Mick O’Keeffe, an online anti-immigrant hardliner in Waterford, posted the shopping centre video from last year to his over 218,000 followers on 29 June. 

“This fella should not be in Ireland, not to mention working as a security guard around children,” says his post.

Says a comment at the top: “The security game in Ireland has been taken over by unvetted migrants.”

To get a security licence, private security workers go through Garda vetting under the Private Security Services Act 2004.

Glamuzina has written to a lawyer, who wrote back that he has a case on several grounds, laid all of them out in an email, and apologised for what he’s been through, the email shows. 

Glamuzina said he was hoping to find one to represent him pro bono.

Joe Mooney, community activist and a member of DCAR, said it had voiced concerns about the safety of immigrant security workers last year. Those remarks still stand today, he said.

“Those who have been promoting hate towards immigrants are also targeting workers and setting them up for attacks,” says DCAR’s May 2024 statement.

Glamuzina shows email after email from customers who’d written about witnessing the harassment he’d faced while working at Blanchardstown Shopping Centre. 

He’d gone to eyewitnesses after some incidents, asking them to email what they’d witnessed, with their name and contact information, worried no one would believe him otherwise, he says.

One email underscores the difficulties of swallowing verbal abuse by teenagers while keeping your cool and avoiding getting physical. 
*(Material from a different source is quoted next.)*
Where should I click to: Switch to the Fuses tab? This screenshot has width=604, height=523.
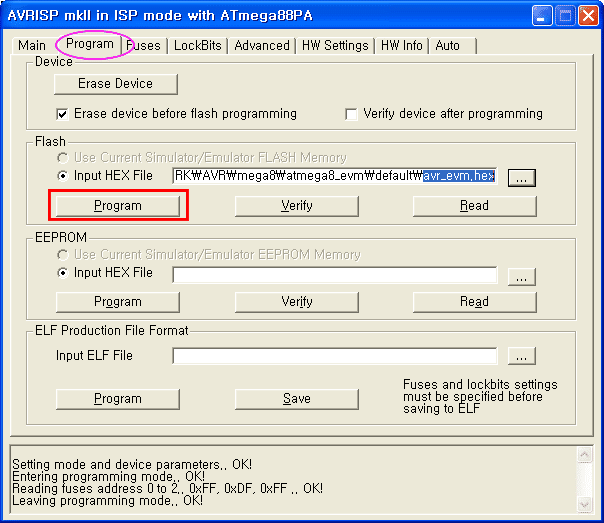tap(145, 46)
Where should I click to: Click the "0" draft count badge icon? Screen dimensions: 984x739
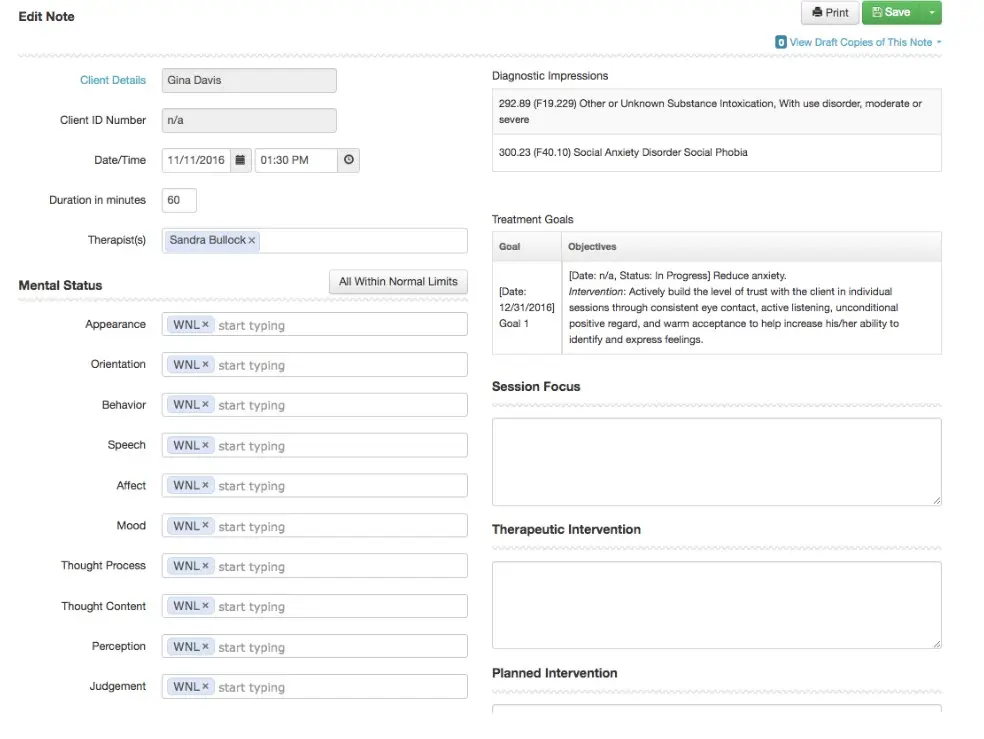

“It appeared to me that the security mans job must be very difficult as he cannot touch the underage teens and try and maintain his cool in very stressful circumstances,” says the email.

Another email says they witnessed Glamuzina being falsely accused by a woman of staring at her. “He was just glancing around. I was directly in front of him.”

The woman called him “pedo” and “rapist”, it says.

He has a partner, pays his taxes, doesn’t want to go on the dole, said Glamuzina. He shows a video of himself saving an older guy from violent pickpockets near his workplace a few months back.

Still, to people online and those passing by North Earl Street in real life, he said, he’s a villain.

“He sexually assaulted a girl, him,” shows a video of a man outside Sports Direct, pointing at Glamuzina.

He wants the guards to “investigate if I’ve done something wrong”, he said, to clear his name.

“Some days, I’m on the brink of killing myself,” said Glamuzina.